- _TEXT BLOCK_:
The meaning of the truths is this:—Pain exists; that is, all living beings are subject to it; its production is the result of the existence of such beings; its annihilation is possible; and lastly, the way to attain that annihilation is to enter on the paths opened to mankind by Gautama Buddha. In other words, the way to avoid that awful series of succeeding births to which the Indian believed himself subject, was to adopt the monastic life; to practice all virtues, more especially charity; to acquire a profound knowledge of spiritual truths; and, in fine, to follow the teaching of the Buddha. Renounce the world, and you will—sooner or later, according to your degree of merit—be freed from the curse of existence; this seems to sum up, in brief, the gospel proclaimed with all the fervor of a great discovery by the new teacher. After about forty-five years of public life devoted to mankind, he died at the age of eighty, at Kusinagara, deeply mourned by a few faithful disciples who had clustered around him, and no doubt regretted by many who had found repose and comfort in his doctrines, and had been strengthened by his example. The names of his principal disciples become almost as familiar to a reader of Buddhist books as those of Peter, James, and John, to a Christian. Maudgalyâyana and Sariputtra, the eminent evangelists, and Ananda, the beloved disciple, the close friend and servant of the Buddha, are among the most prominent of this little group. With them rested propagation of the faith, and the vast results, which in two centuries followed their exertions, prove that they were not remiss. The stories of the thousands who embraced the proffered salvation in the life-time of the Buddha are pious fancies. It was the apostles and Fathers of the Church who, while developing his doctrines and largely adding to their complexity and number, almost succeeded in rendering his religion the dominant creed of India.

Such is, in my opinion, the sum total of our positive knowledge with regard to the life lived, and the truths taught, by this great figure in human history. The two points to which I have adverted—namely, the formation of a society apart from the world in which caste was nothing, and the hope held out of annihilation by the practice of virtues and asceticism—are too fundamental and too ancient to be derived from any but the founder. After all, ecclesiastical biographers, while they adorn their heroes with fictitious trappings, do not invent them altogether. A man from whose tuition great results have flowed, cannot be a small man; something of those results must needs be due to the impulse he has given. And if the Buddha must have taught something, must have inaugurated some reform, what is he more likely to have taught, than the way to the annihilation of pain? what reform more likely to have inaugurated than the creation of a society held together by purely spiritual ties? Both are absolutely essential to Buddhism as we know it. Both are closely connected. For Buddhism would have had nothing to offer without the hope of extinction; and this hope, while leading to the practice of an austere and religious life, can itself be fulfilled only by that life; implying as it does a detachment from the bonds of carnality which hold us to this scene of suffering. Thus, these corner-stones of Buddhism—flowing as they must have done from a master-mind—may, with the highest probability, be assigned to its author.

On one other point there is no reason to call in question the testimony of the legend. We need not doubt he really was the pure, gentle, benevolent, and blameless man which that legend depicts him to have been. Even his enemies have not attempted (I believe) to malign his character. He stands before us as one of the few great leaders of humanity who seem endowed with every virtue, and free from every fault.

- _MATERIAL SHOWN_:
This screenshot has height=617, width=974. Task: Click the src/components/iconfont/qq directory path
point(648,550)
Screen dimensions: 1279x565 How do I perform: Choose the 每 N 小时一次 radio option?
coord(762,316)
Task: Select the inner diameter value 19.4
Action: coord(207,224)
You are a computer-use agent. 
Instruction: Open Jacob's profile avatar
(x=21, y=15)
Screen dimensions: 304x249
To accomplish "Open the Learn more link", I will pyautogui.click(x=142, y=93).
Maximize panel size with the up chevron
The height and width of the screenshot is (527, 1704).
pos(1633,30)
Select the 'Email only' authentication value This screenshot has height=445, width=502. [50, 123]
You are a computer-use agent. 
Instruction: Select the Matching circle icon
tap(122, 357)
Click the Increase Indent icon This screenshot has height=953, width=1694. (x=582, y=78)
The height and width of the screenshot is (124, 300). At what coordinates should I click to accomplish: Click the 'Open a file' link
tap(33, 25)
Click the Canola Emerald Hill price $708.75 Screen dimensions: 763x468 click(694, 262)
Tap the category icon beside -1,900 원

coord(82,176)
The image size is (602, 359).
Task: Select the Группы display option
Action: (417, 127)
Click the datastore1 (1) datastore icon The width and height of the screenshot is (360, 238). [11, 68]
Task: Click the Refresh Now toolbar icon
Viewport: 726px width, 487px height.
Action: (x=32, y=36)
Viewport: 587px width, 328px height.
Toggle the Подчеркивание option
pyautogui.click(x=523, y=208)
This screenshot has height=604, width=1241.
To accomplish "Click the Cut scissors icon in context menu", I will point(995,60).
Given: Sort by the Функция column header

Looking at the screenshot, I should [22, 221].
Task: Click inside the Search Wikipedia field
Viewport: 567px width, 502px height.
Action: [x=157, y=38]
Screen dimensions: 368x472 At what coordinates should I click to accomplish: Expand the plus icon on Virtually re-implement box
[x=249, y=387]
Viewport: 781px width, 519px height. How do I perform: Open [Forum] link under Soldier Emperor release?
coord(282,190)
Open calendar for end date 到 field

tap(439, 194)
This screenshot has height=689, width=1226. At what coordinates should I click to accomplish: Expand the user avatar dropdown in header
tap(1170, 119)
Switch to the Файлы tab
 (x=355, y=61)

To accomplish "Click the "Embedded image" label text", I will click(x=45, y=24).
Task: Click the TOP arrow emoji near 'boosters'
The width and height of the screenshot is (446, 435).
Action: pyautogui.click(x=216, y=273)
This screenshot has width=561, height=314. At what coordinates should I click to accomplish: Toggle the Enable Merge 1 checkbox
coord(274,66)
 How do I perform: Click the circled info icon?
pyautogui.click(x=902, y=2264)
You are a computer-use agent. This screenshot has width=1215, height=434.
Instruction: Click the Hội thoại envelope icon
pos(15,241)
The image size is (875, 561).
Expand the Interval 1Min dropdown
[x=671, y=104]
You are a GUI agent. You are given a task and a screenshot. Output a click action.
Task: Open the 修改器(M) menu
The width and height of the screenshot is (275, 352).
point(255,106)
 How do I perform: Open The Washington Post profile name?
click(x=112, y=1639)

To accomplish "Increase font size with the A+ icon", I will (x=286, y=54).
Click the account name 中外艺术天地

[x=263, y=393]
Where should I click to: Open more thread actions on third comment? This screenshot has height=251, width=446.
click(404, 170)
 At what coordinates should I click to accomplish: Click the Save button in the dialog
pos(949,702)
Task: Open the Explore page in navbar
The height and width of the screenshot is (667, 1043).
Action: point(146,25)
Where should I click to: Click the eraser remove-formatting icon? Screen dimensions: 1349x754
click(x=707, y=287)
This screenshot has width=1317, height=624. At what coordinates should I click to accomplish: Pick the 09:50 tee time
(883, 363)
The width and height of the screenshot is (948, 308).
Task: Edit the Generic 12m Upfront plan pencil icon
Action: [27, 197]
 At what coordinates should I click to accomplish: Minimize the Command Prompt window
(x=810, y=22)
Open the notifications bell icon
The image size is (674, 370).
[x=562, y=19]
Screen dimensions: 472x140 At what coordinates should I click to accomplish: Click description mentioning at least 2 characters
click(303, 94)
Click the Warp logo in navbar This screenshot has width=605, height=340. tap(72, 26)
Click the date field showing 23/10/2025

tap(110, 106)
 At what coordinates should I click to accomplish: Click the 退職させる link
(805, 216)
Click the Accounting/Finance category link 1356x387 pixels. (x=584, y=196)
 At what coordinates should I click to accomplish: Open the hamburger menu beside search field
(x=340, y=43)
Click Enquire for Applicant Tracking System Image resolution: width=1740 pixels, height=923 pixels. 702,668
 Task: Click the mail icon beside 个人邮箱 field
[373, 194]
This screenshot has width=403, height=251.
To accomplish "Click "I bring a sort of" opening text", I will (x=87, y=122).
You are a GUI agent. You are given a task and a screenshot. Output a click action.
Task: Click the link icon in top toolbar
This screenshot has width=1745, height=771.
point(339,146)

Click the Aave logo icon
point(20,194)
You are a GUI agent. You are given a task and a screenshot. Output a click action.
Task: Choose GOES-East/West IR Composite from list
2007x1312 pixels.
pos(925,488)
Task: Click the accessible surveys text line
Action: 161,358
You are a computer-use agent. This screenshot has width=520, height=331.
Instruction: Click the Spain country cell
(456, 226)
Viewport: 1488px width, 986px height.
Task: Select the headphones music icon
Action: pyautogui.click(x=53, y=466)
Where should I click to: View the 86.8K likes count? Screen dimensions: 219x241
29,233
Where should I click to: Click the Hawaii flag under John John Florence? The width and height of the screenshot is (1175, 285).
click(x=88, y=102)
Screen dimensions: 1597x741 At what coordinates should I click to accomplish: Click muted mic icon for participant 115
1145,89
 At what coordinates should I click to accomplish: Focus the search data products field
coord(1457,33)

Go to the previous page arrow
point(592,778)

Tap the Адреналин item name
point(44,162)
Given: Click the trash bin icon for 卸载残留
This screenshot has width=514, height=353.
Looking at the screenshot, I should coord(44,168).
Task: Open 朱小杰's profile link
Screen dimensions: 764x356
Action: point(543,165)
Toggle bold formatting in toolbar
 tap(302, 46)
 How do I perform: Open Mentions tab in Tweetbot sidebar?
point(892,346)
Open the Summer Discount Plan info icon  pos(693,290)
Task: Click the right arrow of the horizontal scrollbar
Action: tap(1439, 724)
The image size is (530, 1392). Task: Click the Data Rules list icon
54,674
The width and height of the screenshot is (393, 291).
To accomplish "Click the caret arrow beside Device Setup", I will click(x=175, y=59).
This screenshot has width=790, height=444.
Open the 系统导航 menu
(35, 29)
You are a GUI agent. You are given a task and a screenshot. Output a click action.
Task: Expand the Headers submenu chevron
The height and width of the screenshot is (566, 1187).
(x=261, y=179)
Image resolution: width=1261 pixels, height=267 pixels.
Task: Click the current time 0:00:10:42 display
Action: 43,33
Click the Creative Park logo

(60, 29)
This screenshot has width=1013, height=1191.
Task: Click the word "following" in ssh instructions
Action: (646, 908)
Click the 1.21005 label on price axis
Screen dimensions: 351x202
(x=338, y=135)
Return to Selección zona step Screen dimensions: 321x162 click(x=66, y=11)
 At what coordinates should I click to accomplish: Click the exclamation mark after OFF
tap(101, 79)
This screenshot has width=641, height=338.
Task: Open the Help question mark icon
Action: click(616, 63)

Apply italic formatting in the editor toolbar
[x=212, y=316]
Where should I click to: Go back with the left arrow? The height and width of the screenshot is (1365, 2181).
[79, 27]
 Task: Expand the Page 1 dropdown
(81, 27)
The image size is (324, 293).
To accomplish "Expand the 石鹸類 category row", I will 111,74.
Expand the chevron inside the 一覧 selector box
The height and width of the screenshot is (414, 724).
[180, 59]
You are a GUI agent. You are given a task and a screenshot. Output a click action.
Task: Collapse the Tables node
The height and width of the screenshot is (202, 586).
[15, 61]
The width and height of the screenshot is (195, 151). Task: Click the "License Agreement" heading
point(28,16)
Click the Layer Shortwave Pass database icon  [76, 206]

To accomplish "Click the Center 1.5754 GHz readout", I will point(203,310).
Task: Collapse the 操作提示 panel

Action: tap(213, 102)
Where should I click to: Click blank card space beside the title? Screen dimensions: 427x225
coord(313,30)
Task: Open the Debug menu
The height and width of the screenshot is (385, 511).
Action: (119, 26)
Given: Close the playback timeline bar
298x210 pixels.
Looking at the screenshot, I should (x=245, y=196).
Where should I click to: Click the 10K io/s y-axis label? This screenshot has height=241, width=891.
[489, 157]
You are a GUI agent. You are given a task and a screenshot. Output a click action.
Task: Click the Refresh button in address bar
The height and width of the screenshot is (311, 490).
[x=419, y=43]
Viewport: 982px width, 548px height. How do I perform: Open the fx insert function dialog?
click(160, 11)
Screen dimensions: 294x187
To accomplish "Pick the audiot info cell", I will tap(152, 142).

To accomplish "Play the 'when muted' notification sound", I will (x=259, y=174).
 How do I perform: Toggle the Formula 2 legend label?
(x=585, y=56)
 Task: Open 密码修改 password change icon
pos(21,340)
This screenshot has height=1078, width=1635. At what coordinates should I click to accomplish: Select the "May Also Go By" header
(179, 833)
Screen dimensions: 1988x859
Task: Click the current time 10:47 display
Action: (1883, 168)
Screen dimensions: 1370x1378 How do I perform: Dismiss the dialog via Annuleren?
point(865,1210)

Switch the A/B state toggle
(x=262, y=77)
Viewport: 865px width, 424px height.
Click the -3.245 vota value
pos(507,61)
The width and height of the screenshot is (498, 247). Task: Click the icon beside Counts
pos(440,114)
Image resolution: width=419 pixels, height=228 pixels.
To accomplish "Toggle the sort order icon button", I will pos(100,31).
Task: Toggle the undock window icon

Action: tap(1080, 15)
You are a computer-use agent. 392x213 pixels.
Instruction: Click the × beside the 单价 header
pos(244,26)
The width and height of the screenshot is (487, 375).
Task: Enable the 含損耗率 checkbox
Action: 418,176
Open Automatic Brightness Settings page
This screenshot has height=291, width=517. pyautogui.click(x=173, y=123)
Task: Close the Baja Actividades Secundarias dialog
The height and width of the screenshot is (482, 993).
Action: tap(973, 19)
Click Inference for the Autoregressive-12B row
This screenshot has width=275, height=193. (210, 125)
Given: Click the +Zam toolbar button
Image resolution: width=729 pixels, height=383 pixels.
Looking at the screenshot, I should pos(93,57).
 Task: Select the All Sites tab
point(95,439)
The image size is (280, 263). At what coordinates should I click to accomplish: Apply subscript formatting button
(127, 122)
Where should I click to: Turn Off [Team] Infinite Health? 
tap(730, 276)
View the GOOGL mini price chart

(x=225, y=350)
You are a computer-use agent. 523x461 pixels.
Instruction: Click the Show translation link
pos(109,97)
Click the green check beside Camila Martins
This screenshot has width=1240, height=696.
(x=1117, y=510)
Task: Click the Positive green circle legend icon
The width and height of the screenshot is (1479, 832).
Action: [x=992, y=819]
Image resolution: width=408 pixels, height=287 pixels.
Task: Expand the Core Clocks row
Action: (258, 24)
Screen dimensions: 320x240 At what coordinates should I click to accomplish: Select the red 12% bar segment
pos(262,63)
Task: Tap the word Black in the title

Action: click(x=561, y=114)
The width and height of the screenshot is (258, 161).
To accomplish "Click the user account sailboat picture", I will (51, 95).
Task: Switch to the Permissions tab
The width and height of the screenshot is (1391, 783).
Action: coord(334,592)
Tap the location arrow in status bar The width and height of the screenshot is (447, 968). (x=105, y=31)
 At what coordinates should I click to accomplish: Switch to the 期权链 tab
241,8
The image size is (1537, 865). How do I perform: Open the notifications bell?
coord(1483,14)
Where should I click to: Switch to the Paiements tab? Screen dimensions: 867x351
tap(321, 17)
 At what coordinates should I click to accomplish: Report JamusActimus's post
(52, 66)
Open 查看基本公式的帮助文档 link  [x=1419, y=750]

- _TASKS AND EXERCISES_:
• A. Answer these questions from the passage on the Buddha:
(i) At what age and in what place did he die?
(ii) Which disciple does the passage call "the beloved disciple"?
(iii) What two points does the passage say are too fundamental and too ancient to come from anyone but the founder?
• B. Pick up the passage on the Buddha after its final sentence and continue it in the same style.

- _WRITTEN ANSWERS_:
• A.
(i) He died at the age of eighty, at Kusinagara.
(ii) Ananda.
(iii) The formation of a society apart from the world in which caste was nothing, and the hope of annihilation through the practice of virtues and asceticism.

• B.
Subdivision 2. The Mythical Buddha.

Buddhistic authorities divide the life of their founder into twelve great periods, under which it will be convenient to treat of it:—

1. Following, then, the guidance of the accepted legend, we must begin with his resolution to be born on earth for the salvation of the world. After thousands of preparatory births, he was residing in a certain heaven called Tushita, that being one of the numerous stages in the ascending series of the abodes of the blessed. At length, the end of his sojourn in this heaven arrived. He determined to quit the gods who were his companions there, and to be born on earth. Careful consideration convinced him that the monarch Suddhodana, and his queen, Maya Devi, alone possessed these preëminent qualifications which entitled them to become the parents of a Buddha. Suddhodana lived in the town of Kapila, and belonged to the royal family of the Sakyas, the only family which the Bodhisattva (or destined Buddha) had discovered by his examination to be free from faults by which it would have been disqualified to receive him as one of its members. His wife, in addition to the most consummate beauty, was distinguished for every conjugal and feminine virtue. Here, then, was a couple worthy of the honor about to be conferred upon their house.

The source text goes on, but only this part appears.